At tracheal intubation, 60% of the interns crossed the acceptable (lower) decision limit after 26 ± 8 procedures. Although we used the same statistical method and same acceptable and unacceptable failure rates, our interns crossed the lower decision limit after a smaller number of procedures than those in the study by de Oliveira Filho.2This may be explained by the difference in the criteria of successful intubation between the two studies. De Oliveira Filho2allowed only one attempt at laryngoscopy with no physical assistance for intubation to be considered successful; in contrast, we allowed two laryngoscopy attempts and physical assistance in the form of external laryngeal pressure, which perhaps better reflects how intubation is normally approached.

We did not have an adequate number of interns to directly compare the number of attempts to cross the acceptable failure rate decision limit (*i.e.* , h0) with mask and intubation. We nonetheless observed a difference in the proportion of interns who crossed the decision limit for the respective methods: with mask ventilation, 93% of our interns crossed the lower decision limit after 27 ± 13 procedures, which was significantly greater than the proportion for intubation, which was 60%. Median time to cross h0 with a 20% acceptable failure rate was similar between mask ventilation and intubation, but intubation can be a technique associated with more interindividual variability in initial skill acquisition than mask ventilation. Although the higher proportion of interns crossed the acceptable failure rate decision limit for mask ventilation than intubation, for those infrequently managing the patient's airway, not only ease of skill acquisition but also ease of skill maintenance is of clinical importance. A previous report showed occasional performance of intubation does not ensure skill maintenance.19No comparable reports for mask ventilation are available, and the evaluation of skill maintenance in mask ventilation is warranted. In the current study, many patients were paralyzed, which facilitates mask ventilation. Per protocol, patients who had difficult airways were excluded because they would have been designated for awake intubation. Therefore, caution needs to be used to apply these data to the urgent floor airway situation where patients are not fasting, bed position is suboptimal, and an efficient respiratory circuit of an anesthesia machine is not available.

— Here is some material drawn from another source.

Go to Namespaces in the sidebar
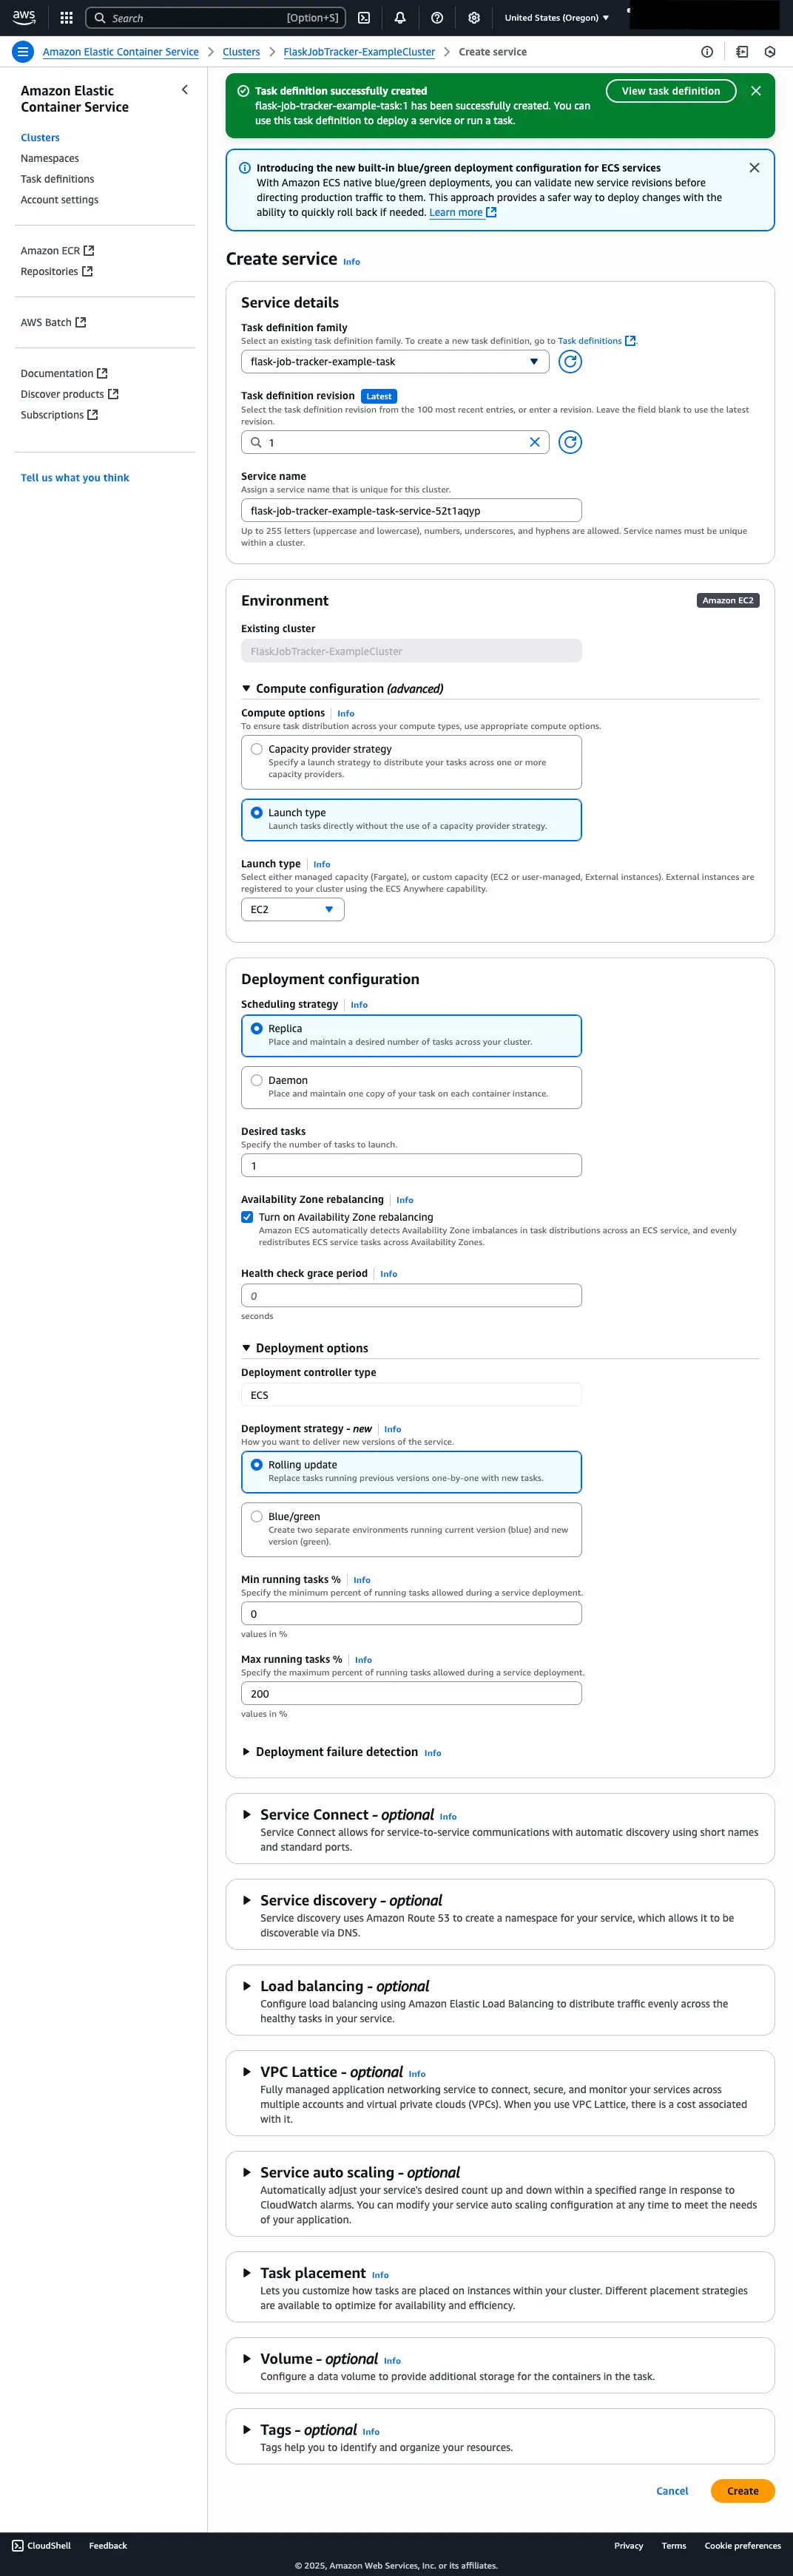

The standard cusum method is limited in that it does not allow weighting of the cusum score according to the expected difficulty at each procedure. Therefore, we also calculated risk-adjusted learning curves in the form of observed − expected (O − E) cusum charts with patient variables shown in the literature to be related to difficult mask ventilation and orotracheal intubation. For the O − E cusum method, interns whose performance reflects the average across interns for patients of similar difficulty will have charts with values close to the zero line. This risk adjustment uses the average success rate for interns across the entire learning curve as the “expected” success rate for a patient. Ideally, the expected scores would be derived from data external to the study at hand. Such external data might also make attractive more sophisticated forms of risk adjustment, such as the log-likelihood method,20where a baseline probability of failure is specified for particular patients or groups of patients, and the curve monitors *a priori* reduction or increase from baseline.

In summary, participating interns achieved 80% mask ventilation success rate faster than 80% orotracheal intubation success rate, and there was more variability in the rate at which intubation skills were developed. The achievement of 80% orotracheal intubation success rate required a median of 29 procedures.